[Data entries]

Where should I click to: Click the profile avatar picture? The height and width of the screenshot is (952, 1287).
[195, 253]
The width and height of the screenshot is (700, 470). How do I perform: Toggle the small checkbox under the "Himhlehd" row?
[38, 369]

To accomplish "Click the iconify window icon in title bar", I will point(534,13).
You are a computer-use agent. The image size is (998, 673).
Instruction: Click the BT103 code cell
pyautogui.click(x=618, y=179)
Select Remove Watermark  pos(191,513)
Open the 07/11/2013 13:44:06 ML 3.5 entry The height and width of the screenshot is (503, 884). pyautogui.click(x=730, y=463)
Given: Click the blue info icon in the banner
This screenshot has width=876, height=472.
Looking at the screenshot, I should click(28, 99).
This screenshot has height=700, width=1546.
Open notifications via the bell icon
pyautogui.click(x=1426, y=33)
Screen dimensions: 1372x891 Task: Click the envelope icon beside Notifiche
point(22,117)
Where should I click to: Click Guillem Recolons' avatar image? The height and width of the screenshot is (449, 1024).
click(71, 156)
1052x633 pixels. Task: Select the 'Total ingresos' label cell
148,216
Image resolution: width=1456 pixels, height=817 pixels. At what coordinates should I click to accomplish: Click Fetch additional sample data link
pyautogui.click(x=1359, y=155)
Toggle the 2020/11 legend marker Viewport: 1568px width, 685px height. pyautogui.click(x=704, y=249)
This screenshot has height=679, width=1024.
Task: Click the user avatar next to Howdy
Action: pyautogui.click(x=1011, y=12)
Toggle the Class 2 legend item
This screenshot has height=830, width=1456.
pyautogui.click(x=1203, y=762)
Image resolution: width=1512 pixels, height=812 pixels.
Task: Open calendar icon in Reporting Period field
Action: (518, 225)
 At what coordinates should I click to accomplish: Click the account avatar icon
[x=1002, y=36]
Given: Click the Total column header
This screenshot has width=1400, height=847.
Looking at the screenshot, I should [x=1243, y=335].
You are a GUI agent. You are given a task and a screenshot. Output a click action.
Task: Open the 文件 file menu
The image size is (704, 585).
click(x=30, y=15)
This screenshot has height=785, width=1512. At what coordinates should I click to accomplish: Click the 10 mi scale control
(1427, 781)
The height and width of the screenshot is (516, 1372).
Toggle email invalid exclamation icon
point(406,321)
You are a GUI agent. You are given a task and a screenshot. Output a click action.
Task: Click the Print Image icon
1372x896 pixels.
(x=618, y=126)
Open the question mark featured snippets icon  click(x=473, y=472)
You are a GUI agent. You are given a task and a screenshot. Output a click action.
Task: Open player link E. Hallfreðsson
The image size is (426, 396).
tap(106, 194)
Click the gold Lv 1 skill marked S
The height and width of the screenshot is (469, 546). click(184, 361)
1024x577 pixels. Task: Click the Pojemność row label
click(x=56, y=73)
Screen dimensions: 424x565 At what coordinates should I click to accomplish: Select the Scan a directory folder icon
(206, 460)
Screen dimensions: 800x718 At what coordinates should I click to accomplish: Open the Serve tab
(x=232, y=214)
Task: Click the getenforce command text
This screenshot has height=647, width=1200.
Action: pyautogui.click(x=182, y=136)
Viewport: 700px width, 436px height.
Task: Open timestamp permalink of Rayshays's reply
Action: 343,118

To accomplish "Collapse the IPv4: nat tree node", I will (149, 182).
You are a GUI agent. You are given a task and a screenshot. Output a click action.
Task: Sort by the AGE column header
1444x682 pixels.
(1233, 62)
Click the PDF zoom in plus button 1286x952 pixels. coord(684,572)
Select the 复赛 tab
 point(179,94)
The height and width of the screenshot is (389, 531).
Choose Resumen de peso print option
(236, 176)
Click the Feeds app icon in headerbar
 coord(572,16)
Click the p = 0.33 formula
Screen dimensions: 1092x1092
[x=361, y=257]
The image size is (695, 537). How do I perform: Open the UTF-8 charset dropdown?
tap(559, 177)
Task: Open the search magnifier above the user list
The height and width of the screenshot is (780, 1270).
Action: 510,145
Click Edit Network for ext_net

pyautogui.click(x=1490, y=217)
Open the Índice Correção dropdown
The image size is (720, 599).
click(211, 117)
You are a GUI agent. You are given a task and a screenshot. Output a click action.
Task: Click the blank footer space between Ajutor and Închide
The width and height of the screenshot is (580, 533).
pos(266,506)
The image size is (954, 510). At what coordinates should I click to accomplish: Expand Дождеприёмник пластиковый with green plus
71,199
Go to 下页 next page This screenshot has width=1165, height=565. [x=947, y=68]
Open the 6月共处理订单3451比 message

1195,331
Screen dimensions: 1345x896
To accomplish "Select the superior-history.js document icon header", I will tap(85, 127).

[What is expected]: Rewrite all of the data entries above as a numbered list, skipping any blank lines.

[Written solution]:
1. Where should I click to: Click the profile avatar picture? The height and width of the screenshot is (952, 1287).
2. [195, 253]
3. The width and height of the screenshot is (700, 470). How do I perform: Toggle the small checkbox under the "Himhlehd" row?
4. [38, 369]
5. To accomplish "Click the iconify window icon in title bar", I will point(534,13).
6. You are a computer-use agent. The image size is (998, 673).
7. Instruction: Click the BT103 code cell
8. pyautogui.click(x=618, y=179)
9. Select Remove Watermark  pos(191,513)
10. Open the 07/11/2013 13:44:06 ML 3.5 entry The height and width of the screenshot is (503, 884). pyautogui.click(x=730, y=463)
11. Given: Click the blue info icon in the banner
12. This screenshot has width=876, height=472.
13. Looking at the screenshot, I should click(28, 99).
14. This screenshot has height=700, width=1546.
15. Open notifications via the bell icon
16. pyautogui.click(x=1426, y=33)
17. Screen dimensions: 1372x891 Task: Click the envelope icon beside Notifiche
18. point(22,117)
19. Where should I click to: Click Guillem Recolons' avatar image? The height and width of the screenshot is (449, 1024).
20. click(71, 156)
21. 1052x633 pixels. Task: Select the 'Total ingresos' label cell
22. 148,216
23. Image resolution: width=1456 pixels, height=817 pixels. At what coordinates should I click to accomplish: Click Fetch additional sample data link
24. pyautogui.click(x=1359, y=155)
25. Toggle the 2020/11 legend marker Viewport: 1568px width, 685px height. pyautogui.click(x=704, y=249)
26. This screenshot has height=679, width=1024.
27. Task: Click the user avatar next to Howdy
28. Action: pyautogui.click(x=1011, y=12)
29. Toggle the Class 2 legend item
30. This screenshot has height=830, width=1456.
31. pyautogui.click(x=1203, y=762)
32. Image resolution: width=1512 pixels, height=812 pixels.
33. Task: Open calendar icon in Reporting Period field
34. Action: (518, 225)
35.  At what coordinates should I click to accomplish: Click the account avatar icon
36. [x=1002, y=36]
37. Given: Click the Total column header
38. This screenshot has width=1400, height=847.
39. Looking at the screenshot, I should [x=1243, y=335].
40. You are a GUI agent. You are given a task and a screenshot. Output a click action.
41. Task: Open the 文件 file menu
42. The image size is (704, 585).
43. click(x=30, y=15)
44. This screenshot has height=785, width=1512. At what coordinates should I click to accomplish: Click the 10 mi scale control
45. (1427, 781)
46. The height and width of the screenshot is (516, 1372).
47. Toggle email invalid exclamation icon
48. point(406,321)
49. You are a GUI agent. You are given a task and a screenshot. Output a click action.
50. Task: Click the Print Image icon
51. 1372x896 pixels.
52. (x=618, y=126)
53. Open the question mark featured snippets icon  click(x=473, y=472)
54. You are a GUI agent. You are given a task and a screenshot. Output a click action.
55. Task: Open player link E. Hallfreðsson
56. The image size is (426, 396).
57. tap(106, 194)
58. Click the gold Lv 1 skill marked S
59. The height and width of the screenshot is (469, 546). click(184, 361)
60. 1024x577 pixels. Task: Click the Pojemność row label
61. click(x=56, y=73)
62. Screen dimensions: 424x565 At what coordinates should I click to accomplish: Select the Scan a directory folder icon
63. (206, 460)
64. Screen dimensions: 800x718 At what coordinates should I click to accomplish: Open the Serve tab
65. (x=232, y=214)
66. Task: Click the getenforce command text
67. This screenshot has height=647, width=1200.
68. Action: pyautogui.click(x=182, y=136)
69. Viewport: 700px width, 436px height.
70. Task: Open timestamp permalink of Rayshays's reply
71. Action: 343,118
72. To accomplish "Collapse the IPv4: nat tree node", I will (149, 182).
73. You are a GUI agent. You are given a task and a screenshot. Output a click action.
74. Task: Sort by the AGE column header
75. 1444x682 pixels.
76. (1233, 62)
77. Click the PDF zoom in plus button 1286x952 pixels. coord(684,572)
78. Select the 复赛 tab
79.  point(179,94)
80. The height and width of the screenshot is (389, 531).
81. Choose Resumen de peso print option
82. (236, 176)
83. Click the Feeds app icon in headerbar
84.  coord(572,16)
85. Click the p = 0.33 formula
86. Screen dimensions: 1092x1092
87. [x=361, y=257]
88. The image size is (695, 537). How do I perform: Open the UTF-8 charset dropdown?
89. tap(559, 177)
90. Task: Open the search magnifier above the user list
91. The height and width of the screenshot is (780, 1270).
92. Action: 510,145
93. Click Edit Network for ext_net
94. pyautogui.click(x=1490, y=217)
95. Open the Índice Correção dropdown
96. The image size is (720, 599).
97. click(211, 117)
98. You are a GUI agent. You are given a task and a screenshot. Output a click action.
99. Task: Click the blank footer space between Ajutor and Închide
100. The width and height of the screenshot is (580, 533).
101. pos(266,506)
102. The image size is (954, 510). At what coordinates should I click to accomplish: Expand Дождеприёмник пластиковый with green plus
103. 71,199
104. Go to 下页 next page This screenshot has width=1165, height=565. [x=947, y=68]
105. Open the 6月共处理订单3451比 message
106. 1195,331
107. Screen dimensions: 1345x896
108. To accomplish "Select the superior-history.js document icon header", I will tap(85, 127).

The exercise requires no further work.